Created on 2020-01-06 by the reprex package (v0.3.0)

This is one way of doing it. I think there is other (using renv::dependencies and renv::hydrate for example)

Also, I think {capsule} could be a good place to host this kind of feature. I'll look into how it could fit and see what the maintener think about this.

I think this kind of functions could be useful to have in a package. What do you think ? I am think of doing a prototype :package: to think about how best do that.
Is this something that could be useful ? What do you think of this example ?
I am curious of your thoughts on this. Thank you !

1 Like

Thanks @cderv for the great idea on how to do it! Your example seems like a good way to do it with existing tools. How much time do you think that this would add to the knitting process, even when the package versions don't differ between Rmd files?

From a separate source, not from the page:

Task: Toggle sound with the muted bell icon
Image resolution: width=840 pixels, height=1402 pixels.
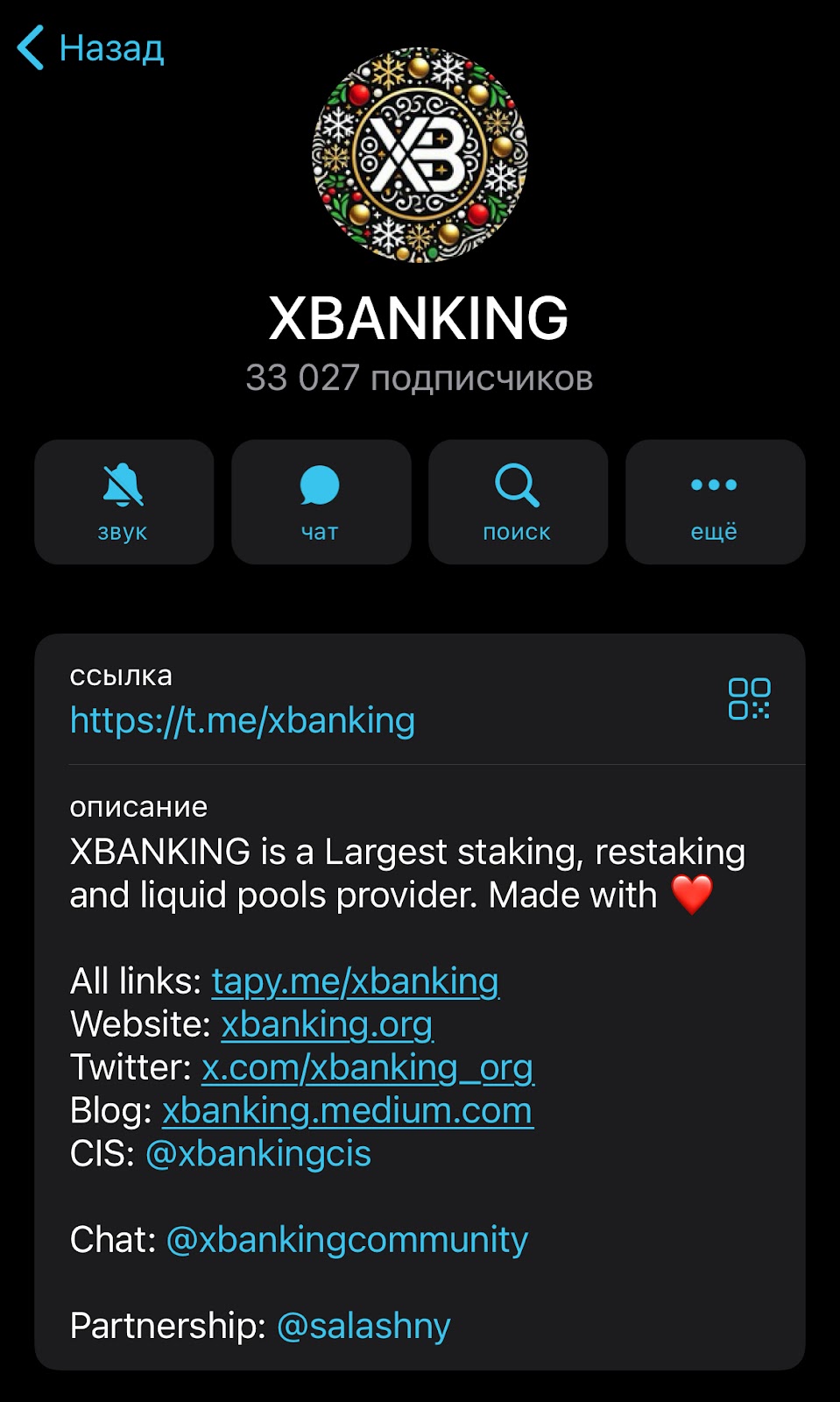Action: [x=124, y=485]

One downside of my idea of having a lockfile per Rmd is that it adds to the growing list of files associated with an Rmd. I'm currently struggling with how to organize & name all of the files that I'm producing. I render each Rmd as html, and I keep each md file (for rendering on GitHub). So, for 1 Rmd, I get:

rmardown_files/
├── notebook_files
│   └── figure-html
│       └── unnamed-chunk-7-1.svg
├── notebook.html
├── notebook.md
└── notebook.Rmd

The issues are:

  1. The total number of files could get really large if I have many rmd files (which I will for each research project; a few dozen at least)
  2. The hassle of renaming files if needed (I often have to "refactor" multiple times during the course of a project)

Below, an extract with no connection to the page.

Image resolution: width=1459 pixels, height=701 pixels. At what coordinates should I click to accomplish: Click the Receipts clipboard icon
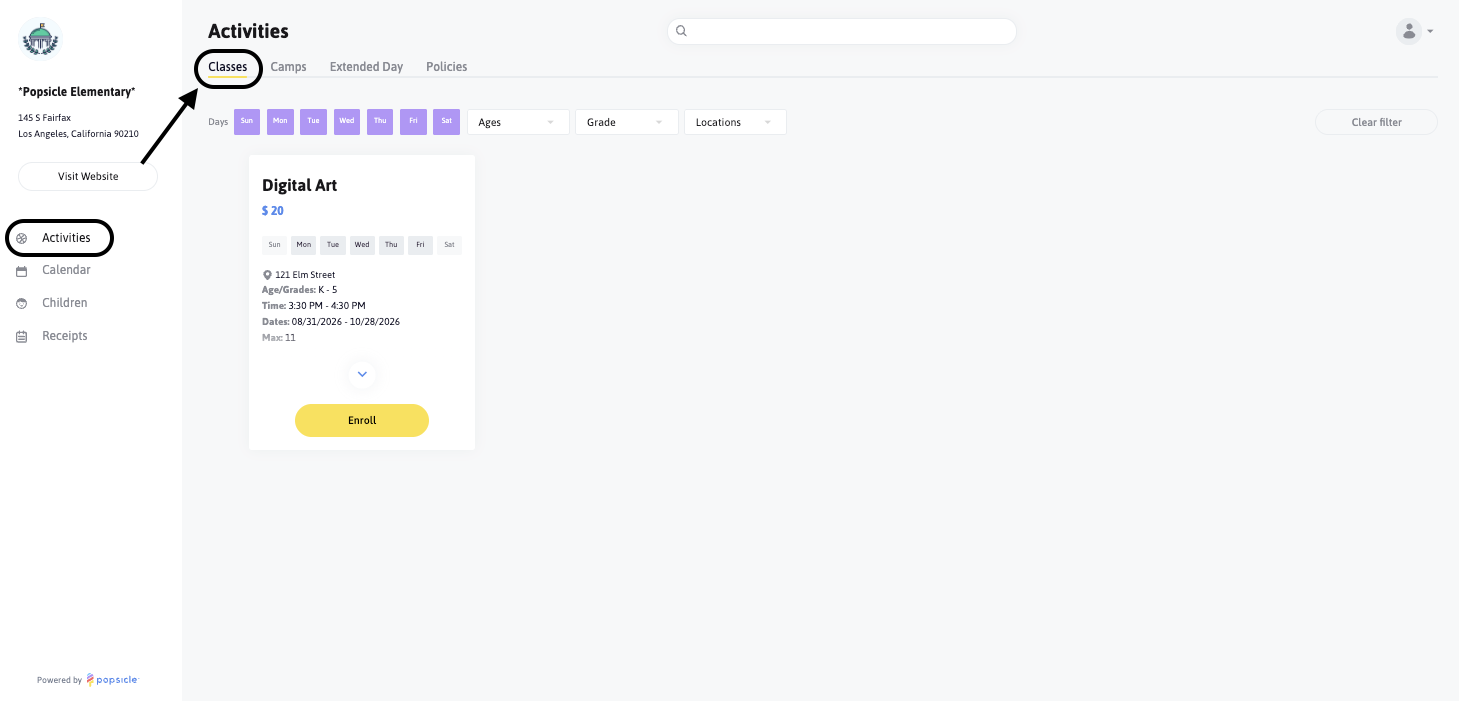tap(22, 337)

To help with the first issue, I could put each rmd in a separate directory that is named the same as the rmd file, but then if I want to rename the rmd, I'd need to rename the directory too and re-knit the rmd to create re-named associated files or manually rename all associated files. I could just use "notebook" or something else generic for the rmd file name and just have the informative name as the directory (just 1 thing to rename when needed), but then every tab in Rstudio would just be labeled "notebook.Rmd".

What do most people do? There doesn't seem to be any batch renaming method built into RStudio. Another nice thing about Jupyter: 1 file per notebook.